En la misma esquina de Malecón y Belascoaín, uno de los epicentros de la protesta, ahora hay una explanada donde juegan niños y en la noche se reúnen grupos de jóvenes a compartir sus sueños y mucho ron. En el edificio que colinda y tiene unas columnas que miran al mar, han tratado de disimular las grietas con algo de pintura. Un hombre se mece en un sillón en el portal mientras vende cucuruchos de maní. Dice que no se acuerda mucho de aquel día pero que en la escalera de entrada al edificio «se escondieron unos muchachos, uno de ellos lleno de sangre porque le habían partido la cabeza».
La barriada de San Leopoldo, en Centro Habana, fue una de las que se llevó la peor parte de la represión contra los manifestantes de aquel 5 de agosto. Impulsados por la frustración y la ira, algunos de ellos comenzaron a romper vidrieras de negocios estatales y vandalizar los contenedores de basura. «Aquí casi todas las familias tuvieron a un hijo golpeado ese día o que después se fue en una balsa», opina Soriano.

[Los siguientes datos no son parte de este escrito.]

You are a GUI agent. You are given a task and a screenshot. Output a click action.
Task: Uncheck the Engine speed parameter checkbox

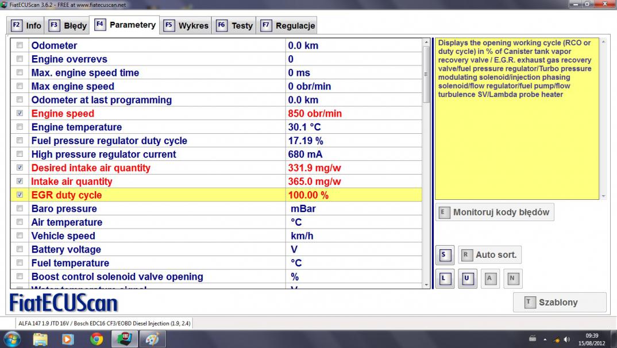click(20, 114)
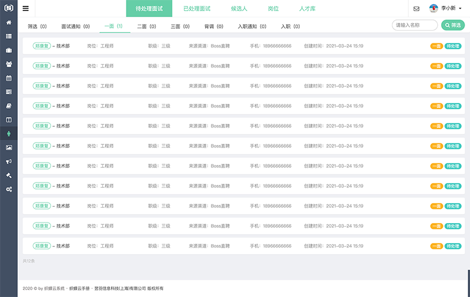This screenshot has width=470, height=297.
Task: Select the 入职通知 (0) sub-tab
Action: [252, 26]
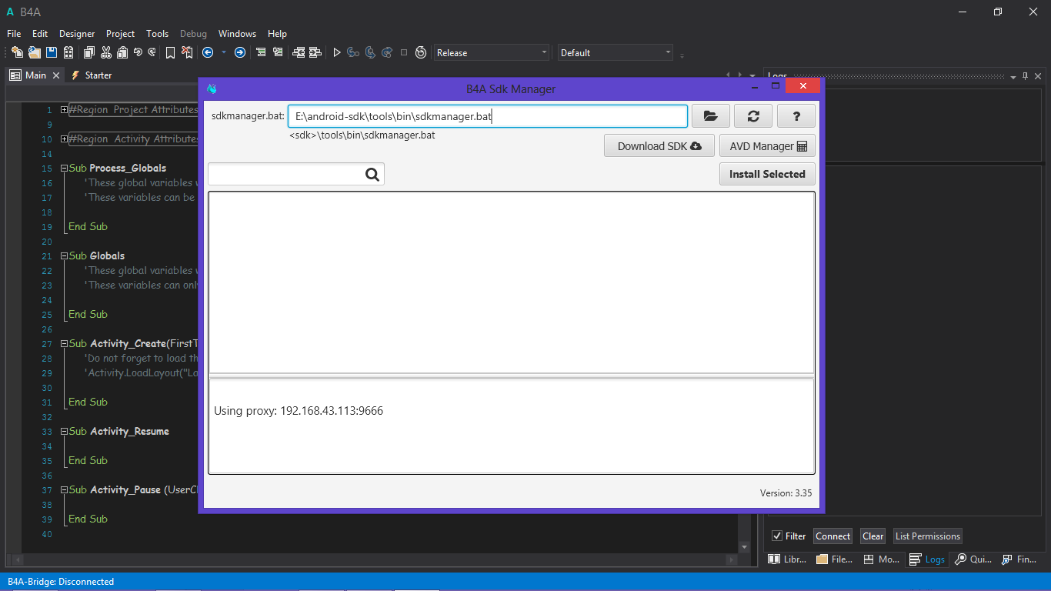Screen dimensions: 1051x591
Task: Collapse the Sub Process_Globals block
Action: (x=64, y=169)
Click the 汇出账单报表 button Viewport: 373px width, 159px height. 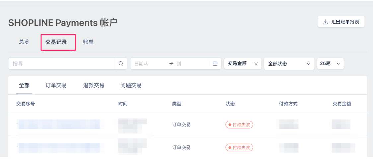coord(341,22)
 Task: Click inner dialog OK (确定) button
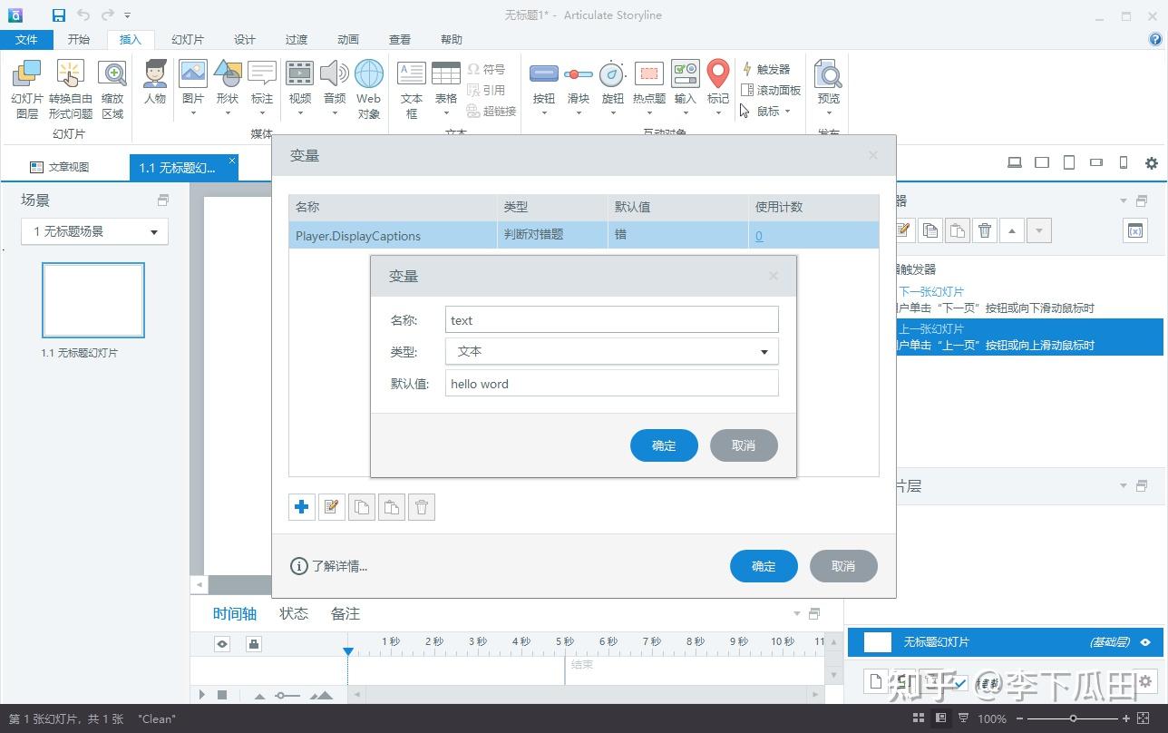point(664,445)
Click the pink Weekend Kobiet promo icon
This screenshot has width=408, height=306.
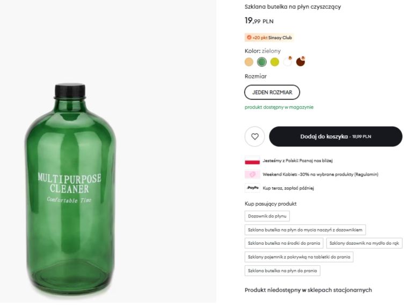click(252, 174)
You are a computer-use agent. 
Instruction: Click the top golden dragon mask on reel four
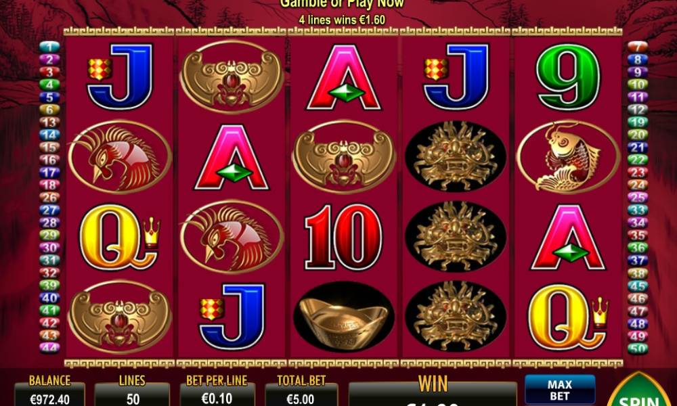point(456,156)
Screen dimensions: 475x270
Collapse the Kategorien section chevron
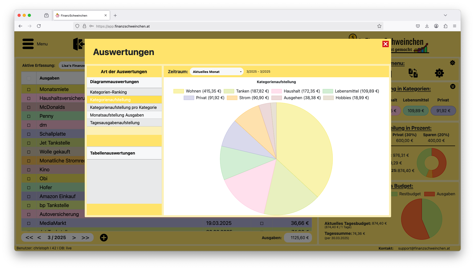(x=453, y=86)
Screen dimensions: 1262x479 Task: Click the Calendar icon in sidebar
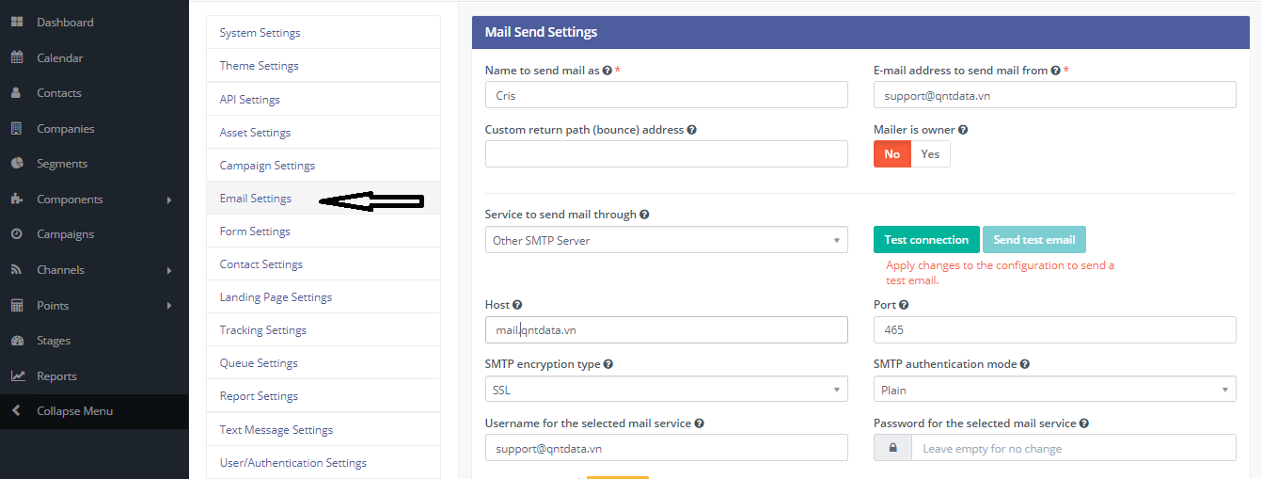[x=17, y=57]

Los medios oficiales transmitieron la llegada de Fidel Castro a la zona, como una señal de que la revuelta había sido aplacada y el Gobierno había salido victorioso. «Solo llegó cuando ya todo estaba calmado y la verdad es que ese no fue un día feliz para nadie en este barrio», cuenta una vecina de San Leopoldo que prefiere el anonimato y a la que «todo eso» la sorprendió en plena calle.
Pero detrás del mutismo oficial, la cicatriz sigue abierta. «Entregué el carné del Partido Comunista poco después de eso», cuenta la testigo. «Había dejado de creer en todo cuando vi a los constructores partiendo cabezas y repartiendo golpes».